You are right and this is true. I wouldn't say it's "much" easier, but
it's more coherent to me, too.
I haven't used fss(4) yet, but ZFS snapshots appear to be a lot more
powerful. I use zfs clone and zfs send/recv extensively.
They are. I use send/recv and totally agree. I've run into significantly
more limitations with fss(4).
On the other hand, ZFS on anything other than Solaris has always felt
like a square peg in a round hole.
Agreed. I think that feeling will grow as ZFS's core code continues to
drift.
I think it makes a lot more sense to put energy into porting Hammer.
HAMMER is different, since it doesn't have volume management built-in. I
actually like that, but then again I'm old and I've learned to love LVM in
my attendance to the School of Hard Knocks. I still think the layered
approach offers more flexibility without sacrificing too much usability.
Another interesting thing about HAMMER vis-a-vis ZFS is that HAMMER has
this ambitious scheme to be distributed and the master-slave code already
works today (and I suspect will get more distributed and bad-ass).
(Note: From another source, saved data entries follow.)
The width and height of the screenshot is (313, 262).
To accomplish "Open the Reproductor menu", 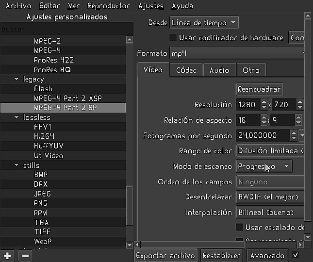I will pyautogui.click(x=109, y=6).
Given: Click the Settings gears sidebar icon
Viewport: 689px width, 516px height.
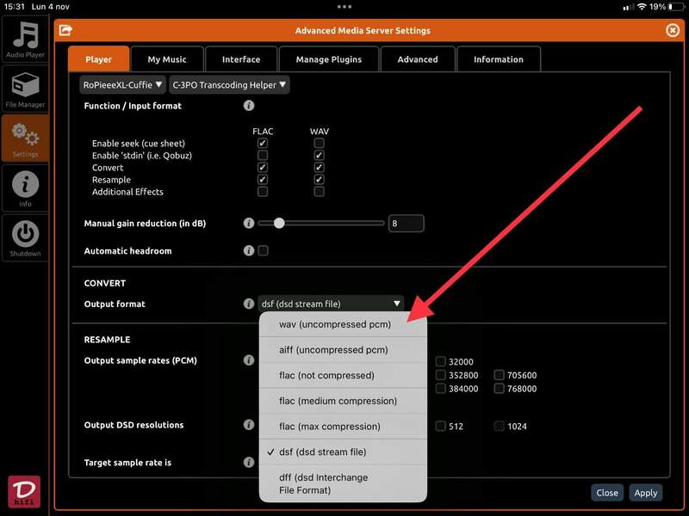Looking at the screenshot, I should coord(25,138).
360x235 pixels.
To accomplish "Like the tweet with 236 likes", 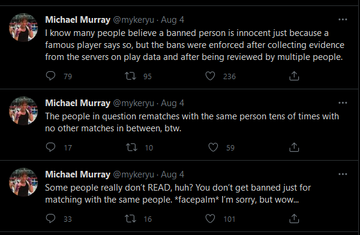I will pos(210,76).
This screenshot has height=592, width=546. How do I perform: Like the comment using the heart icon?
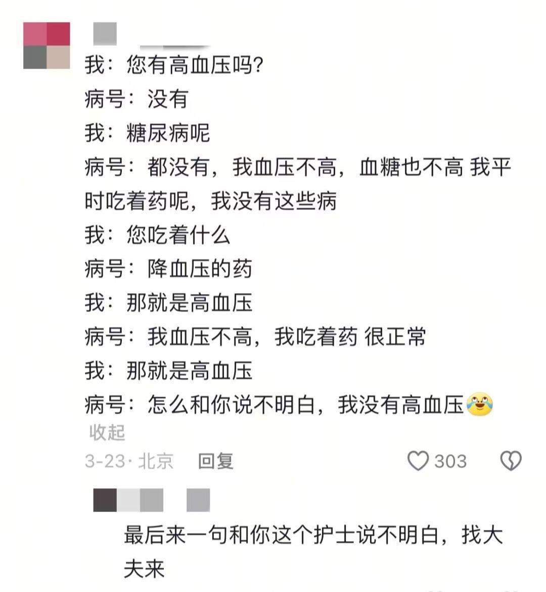[418, 461]
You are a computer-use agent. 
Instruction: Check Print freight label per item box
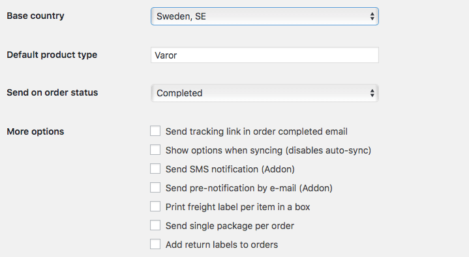pos(155,206)
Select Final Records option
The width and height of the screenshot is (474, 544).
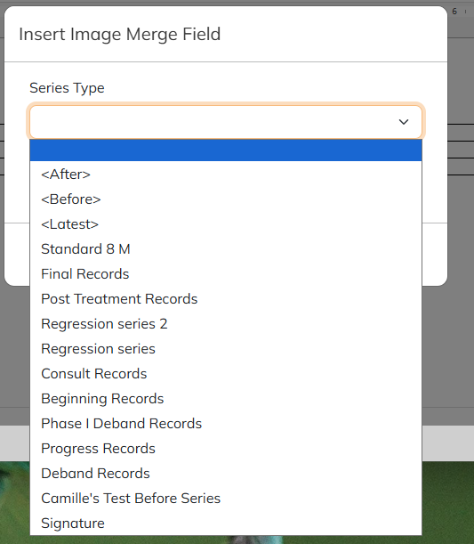226,274
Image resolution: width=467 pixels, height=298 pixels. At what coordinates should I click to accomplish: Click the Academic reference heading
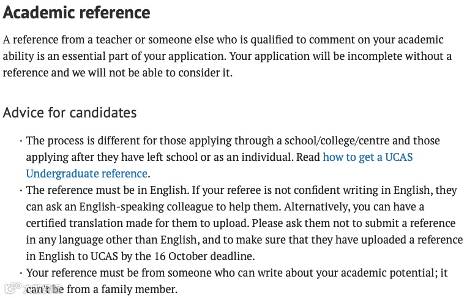pyautogui.click(x=77, y=12)
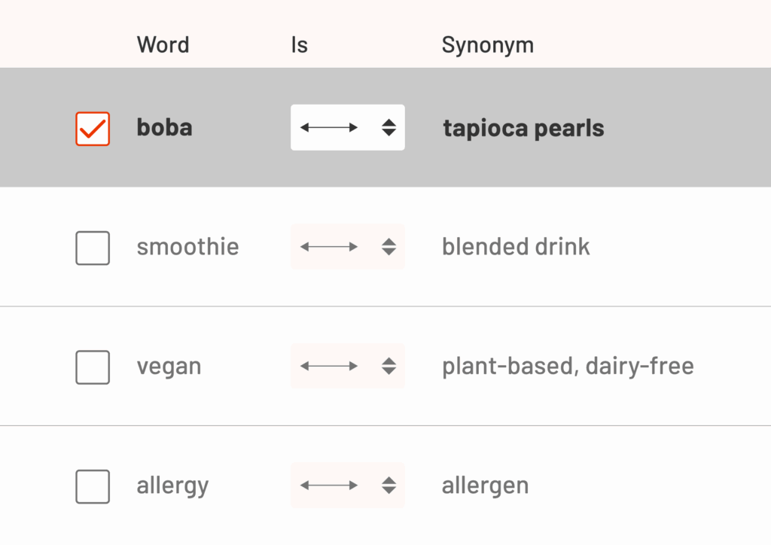Select the plant-based, dairy-free synonym field

click(x=568, y=367)
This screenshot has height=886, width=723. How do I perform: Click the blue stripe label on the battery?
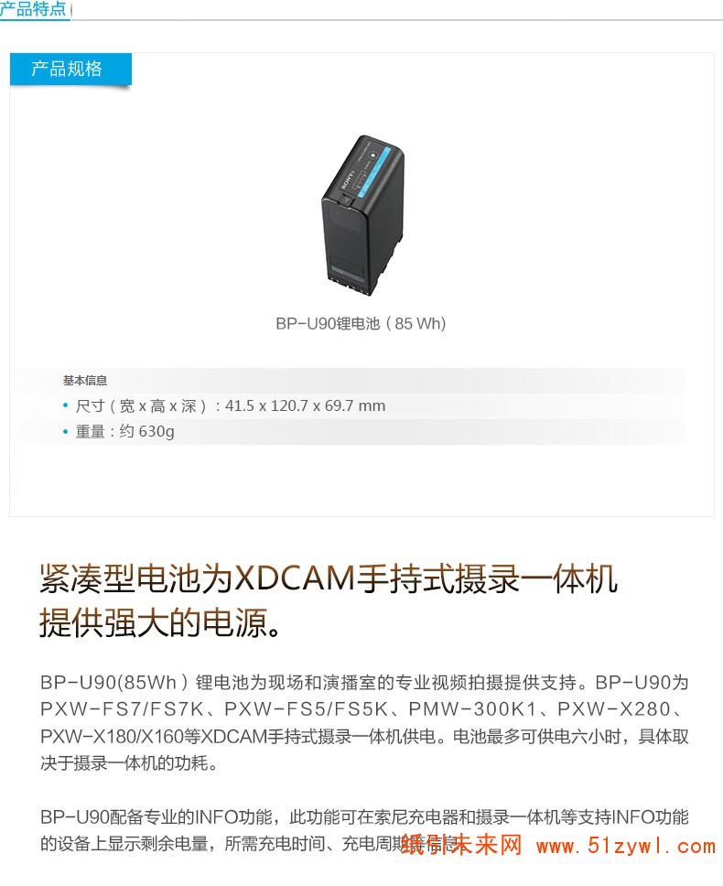click(375, 172)
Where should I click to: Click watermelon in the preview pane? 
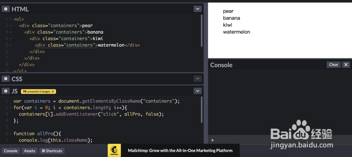click(x=237, y=32)
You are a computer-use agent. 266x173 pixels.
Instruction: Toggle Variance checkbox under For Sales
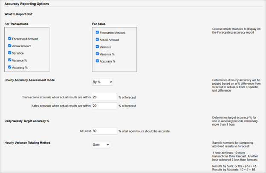tap(97, 46)
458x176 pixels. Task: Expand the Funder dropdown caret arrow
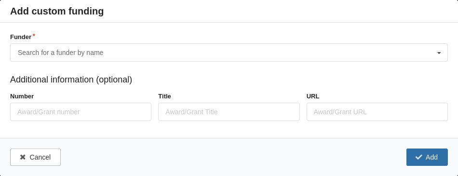pyautogui.click(x=439, y=53)
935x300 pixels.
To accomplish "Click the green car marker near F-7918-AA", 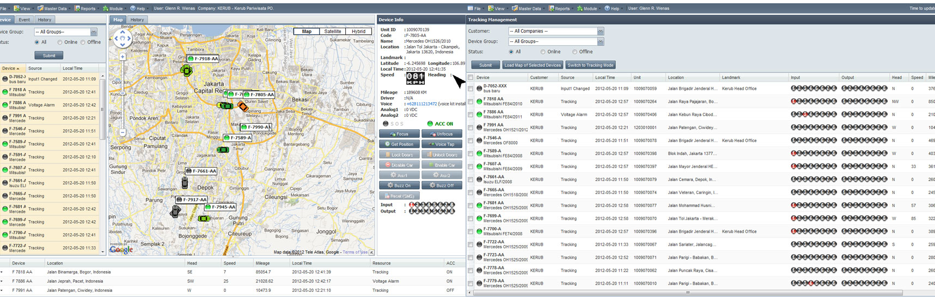I will 186,70.
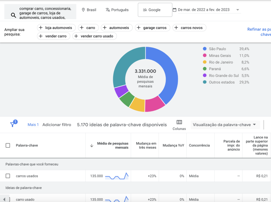Click the Adicionar filtro link
This screenshot has height=202, width=271.
[57, 125]
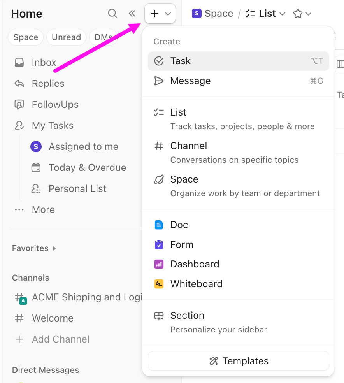The image size is (344, 383).
Task: Create a new Task from the menu
Action: click(180, 61)
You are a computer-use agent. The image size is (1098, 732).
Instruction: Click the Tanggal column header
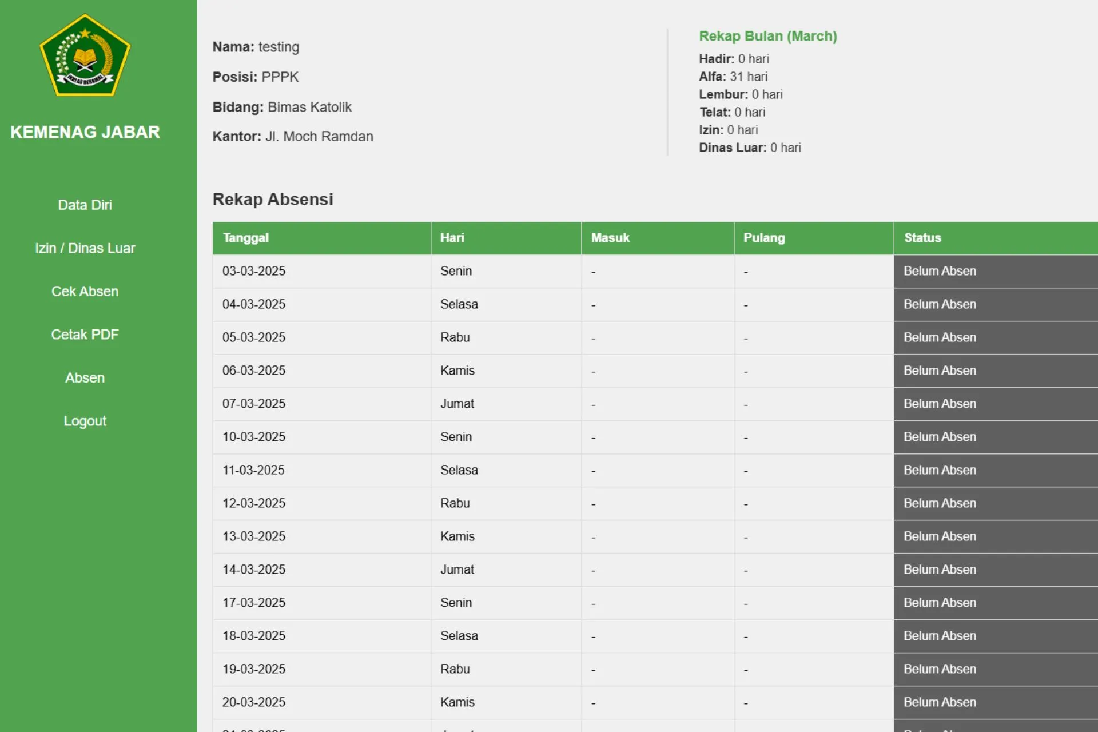pyautogui.click(x=246, y=238)
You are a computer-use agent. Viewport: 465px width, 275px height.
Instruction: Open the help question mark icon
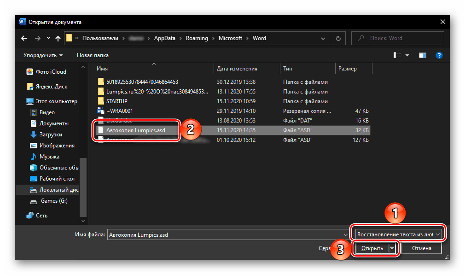[x=439, y=55]
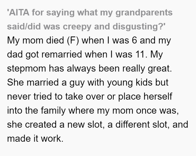Click the phrase 'place herself'
This screenshot has width=196, height=156.
click(145, 97)
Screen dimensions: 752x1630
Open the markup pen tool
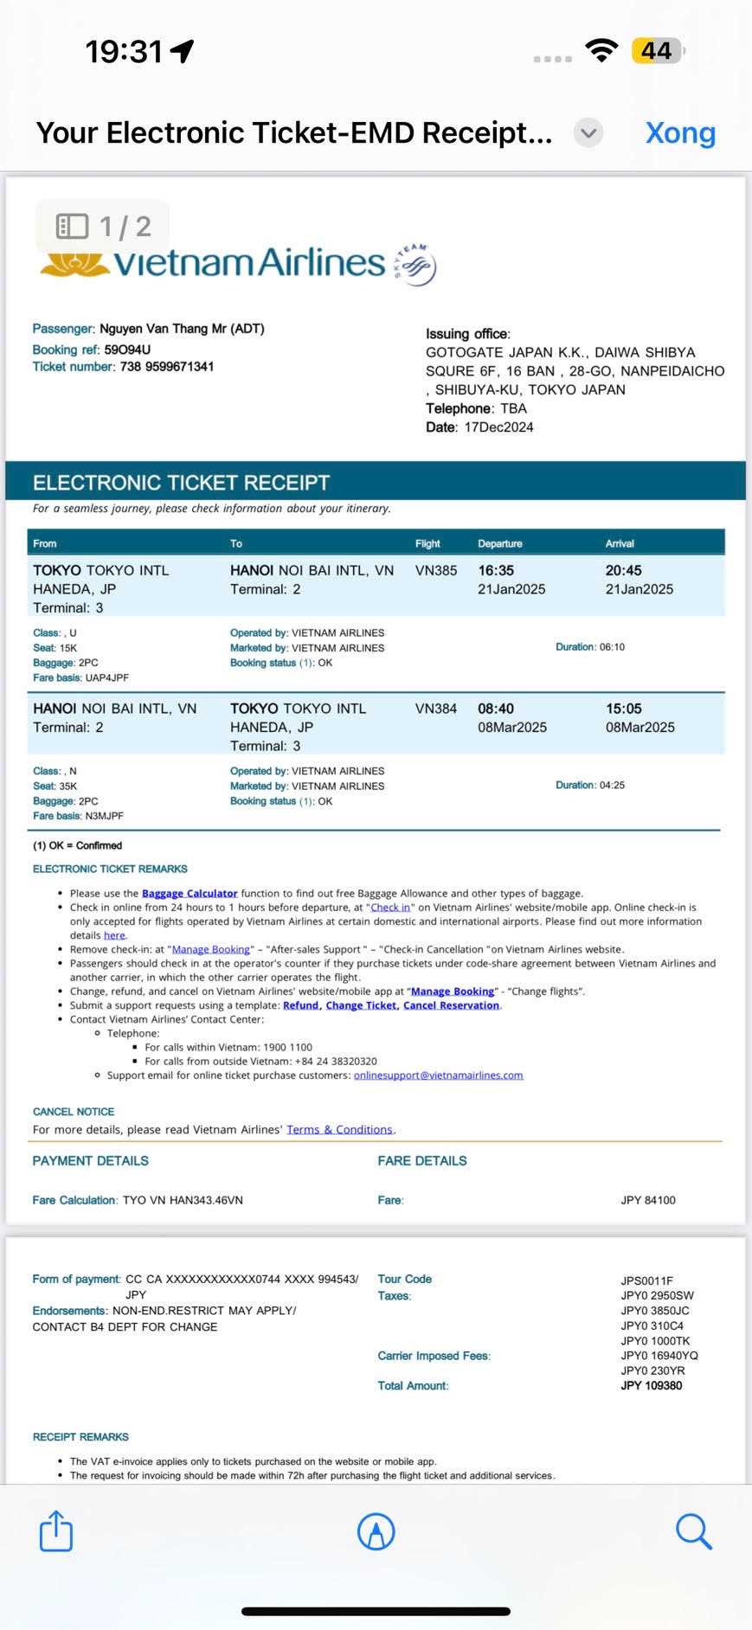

AFAIK,
ZFS can't do that and has no plans to go distributed+clustered or anything
like that. There is definitely something sexy about that idea/feature. It
reminds me of Amoeba or Sprite ideas which sadly don't get much play
anymore.
This gets us a filesystem with a future that can be controlled and
guarenteed, as well as integrating cleanly.
Damn straight. Those are both Good Things[tm].